By Micheal Rios, Tulalip News
Over 300 hopeful community members united on a Friday evening to bring awareness to Tulalip’s drug epidemic. With a positive outlook and emphasis on prevention, the Get Drugs Off Our Rez walk offered traditional songs, prayer, and stories of encouragement.
In what is sure to be one of the last warmer days of the year, the rain and clouds stayed away on September 27, giving a picturesque backdrop to the gathering as family and friends assembled at Heritage High School’s gymnasium. After many formed a large circle and shared four songs to honor the four directions, the assembly marched their powerful drum beats and strong voices down 27th Ave. NE, or what is colloquially called ‘the Quil.’
“Today’s purpose was to raise awareness for all of our youth, our elders, and all of our community members. To recognize that there really is unity out here and our people are ready to come together and stay together to build a stronger future,” explained prevention walk coordinator Josh Fryberg. “Personally, I’ve lost family members to the drug epidemic and have other family who are addicted.
“My goal is to get them stronger and get them to where they need to be in order to beat their addictions,” continued Josh. “It comes full circle because by helping those that need our support the most, it shows our youth we still practice our traditional teachings and care for one another.”

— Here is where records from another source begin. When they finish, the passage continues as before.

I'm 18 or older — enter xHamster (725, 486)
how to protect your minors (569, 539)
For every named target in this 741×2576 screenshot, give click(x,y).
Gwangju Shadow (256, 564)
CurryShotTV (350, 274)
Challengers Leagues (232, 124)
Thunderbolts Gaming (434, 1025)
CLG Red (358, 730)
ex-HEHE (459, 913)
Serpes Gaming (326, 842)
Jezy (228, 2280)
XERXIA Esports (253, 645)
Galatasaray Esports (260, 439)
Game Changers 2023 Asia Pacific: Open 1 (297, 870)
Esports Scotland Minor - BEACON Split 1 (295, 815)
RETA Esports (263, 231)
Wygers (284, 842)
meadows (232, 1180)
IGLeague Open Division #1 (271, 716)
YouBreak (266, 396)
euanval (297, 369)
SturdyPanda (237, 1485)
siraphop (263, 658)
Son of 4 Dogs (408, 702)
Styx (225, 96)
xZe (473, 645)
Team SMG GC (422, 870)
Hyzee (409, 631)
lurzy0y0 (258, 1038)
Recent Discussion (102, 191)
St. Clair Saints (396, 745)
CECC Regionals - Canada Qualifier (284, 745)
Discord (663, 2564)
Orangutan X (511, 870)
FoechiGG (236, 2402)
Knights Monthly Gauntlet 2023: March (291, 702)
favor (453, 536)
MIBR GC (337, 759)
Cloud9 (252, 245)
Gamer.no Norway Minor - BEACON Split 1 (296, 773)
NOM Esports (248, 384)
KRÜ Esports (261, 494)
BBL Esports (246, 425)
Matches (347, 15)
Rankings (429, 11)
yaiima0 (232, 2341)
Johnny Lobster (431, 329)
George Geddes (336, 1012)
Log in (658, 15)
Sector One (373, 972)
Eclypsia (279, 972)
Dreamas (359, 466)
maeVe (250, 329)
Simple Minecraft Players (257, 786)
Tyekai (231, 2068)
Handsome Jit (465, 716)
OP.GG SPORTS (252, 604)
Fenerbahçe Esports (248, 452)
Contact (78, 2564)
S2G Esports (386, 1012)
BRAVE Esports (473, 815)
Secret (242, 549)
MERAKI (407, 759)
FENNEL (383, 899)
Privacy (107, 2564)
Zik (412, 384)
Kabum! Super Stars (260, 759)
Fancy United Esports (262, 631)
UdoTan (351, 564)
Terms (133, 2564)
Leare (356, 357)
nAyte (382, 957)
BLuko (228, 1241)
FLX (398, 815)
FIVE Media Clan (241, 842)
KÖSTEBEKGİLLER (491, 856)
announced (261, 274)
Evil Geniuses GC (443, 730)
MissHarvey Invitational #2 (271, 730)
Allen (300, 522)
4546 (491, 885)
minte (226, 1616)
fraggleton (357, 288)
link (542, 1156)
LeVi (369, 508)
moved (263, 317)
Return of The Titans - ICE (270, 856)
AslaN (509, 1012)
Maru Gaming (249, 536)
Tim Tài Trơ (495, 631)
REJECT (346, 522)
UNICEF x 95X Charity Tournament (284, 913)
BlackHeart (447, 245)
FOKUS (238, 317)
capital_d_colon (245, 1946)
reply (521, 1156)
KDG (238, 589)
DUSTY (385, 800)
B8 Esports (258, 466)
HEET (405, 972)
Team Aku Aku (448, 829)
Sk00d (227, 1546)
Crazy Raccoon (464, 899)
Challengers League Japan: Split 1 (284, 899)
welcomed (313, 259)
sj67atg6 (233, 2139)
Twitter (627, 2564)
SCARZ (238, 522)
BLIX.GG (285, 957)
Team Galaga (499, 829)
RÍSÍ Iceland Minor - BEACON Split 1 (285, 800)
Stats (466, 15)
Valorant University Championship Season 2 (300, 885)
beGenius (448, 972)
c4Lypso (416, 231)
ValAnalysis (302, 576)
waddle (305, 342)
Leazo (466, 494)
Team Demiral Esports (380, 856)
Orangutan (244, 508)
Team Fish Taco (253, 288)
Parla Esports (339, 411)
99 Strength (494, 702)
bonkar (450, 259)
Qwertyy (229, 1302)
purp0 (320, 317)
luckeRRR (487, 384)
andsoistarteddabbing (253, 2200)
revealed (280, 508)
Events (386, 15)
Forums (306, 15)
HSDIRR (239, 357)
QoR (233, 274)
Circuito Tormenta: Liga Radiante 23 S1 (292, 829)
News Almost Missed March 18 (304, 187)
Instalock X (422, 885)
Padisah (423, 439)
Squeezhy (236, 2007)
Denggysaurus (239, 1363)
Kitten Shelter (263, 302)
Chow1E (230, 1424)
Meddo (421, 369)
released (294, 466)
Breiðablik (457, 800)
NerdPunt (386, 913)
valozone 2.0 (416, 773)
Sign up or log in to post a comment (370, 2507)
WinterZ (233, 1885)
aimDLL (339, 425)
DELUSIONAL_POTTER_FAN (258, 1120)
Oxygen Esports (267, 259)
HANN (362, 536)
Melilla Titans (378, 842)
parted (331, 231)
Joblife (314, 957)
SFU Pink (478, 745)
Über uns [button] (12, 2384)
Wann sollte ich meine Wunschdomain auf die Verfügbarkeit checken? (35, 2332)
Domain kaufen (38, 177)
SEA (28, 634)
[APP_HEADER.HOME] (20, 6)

Local law enforcement, firefighters, and various Tulalip-based programs came together with the outpouring of community support to form one unified demonstration. Tulalip tribal members of all ages participated and showed their support for a shared mission by wearing a black t-shirt that stated with all capital letters: GET DRUGS OFF OUR REZ. As they marched down the Quil many local commuters cheered from their cars, while others stood outside their residence to take in the awe-inspiring scene.
Walking their talk. Voices from the march:
Jobey Williams: “Our ancestors fought for us. They fought for us to have what we have today, and to see so many gather here today to get our people clean means a lot. It shows we’re still willing to fight for one another and get our people together on the right path so we can walk as one. This is just the start, only the beginning, but we are going to get our people back. We are going to help the ones suffering and get them back in the sacred circle.”
Gerald Williams Jr., with his son Gerald Williams III, celebrated graduation from Wellness Court: “Two years ago I was really bad into my addiction. I weighed something like 110 pounds and using so much drugs that they nearly killed me,” shared Gerald. “Next thing you know my son was born and reality set in that I needed to get clean for him. My father was an alcoholic and his addiction killed him when I was young. I didn’t want my son growing up with that same story so I set out to get clean. It was a struggle and wasn’t easy at all. I had to go through treatment two times to get it right, but eventually it stuck and now I can show my son a better way to live. I’m really grateful for Wellness Court and everyone who helped me get here today.”
16-year-old Kaiser Moses, youth council representative: “When it comes to the drug epidemic, I’ve seen a whole lot and heard much more about what it has done to us. Drugs are keeping us to the sins and vices of the Earth. We need to separate ourselves from that because our ancestors wanted us to be pure and to keep our teachings alive. Our teachings aren’t heroin needles or alcohol. Drugs, alcohol, cigarettes, vaping…all of that is like a snake. You never want to pick up the snake because it will bite you and coil around you, preventing you from being on the good path and walking the sacred road.”
Tulalip Bay Firefighters Peter VanLunsen and Dane Zirwas: “It really empowers us and gives us great pride to serve the community. We often have to respond to not favorable situations, but being here today with the community is a tremendous opportunity.”
Benjamin Deen walked alongside his mother as they both celebrated being clean and sober: “This is so big for our community. This walk is for the future of our children and young ones. I’m carrying my N.A. chips because they remind me that this process is one day at a time. So far I’ve earned my 30-day, 60-day, 90-day, 6-month, 9-month, 1-year and 18-month chips.”
Donald ‘Penoke’ Hatch, Tulalip elder: “When we say drug epidemic we are referring to the heroin, opioid-based pain pills, and cocaine that is sold to our people. It’s poison. The whole community has to help out to solve this problem. If you see things in the neighborhoods, next door, or in your own house, then you have to be willing to talk about it and call the police. I worked hard with one of my children and still lost him, so I know how difficult it can be. Drugs and being addicts isn’t the traditional lifestyle of us as Native Americans. And in order to rid our reservation of those things we have to be willing to speak up and tell on those up to no good. If we’re not willing to do that, then we will continue to have drugs on our reservation. It takes the whole community being on the same page to end this epidemic.”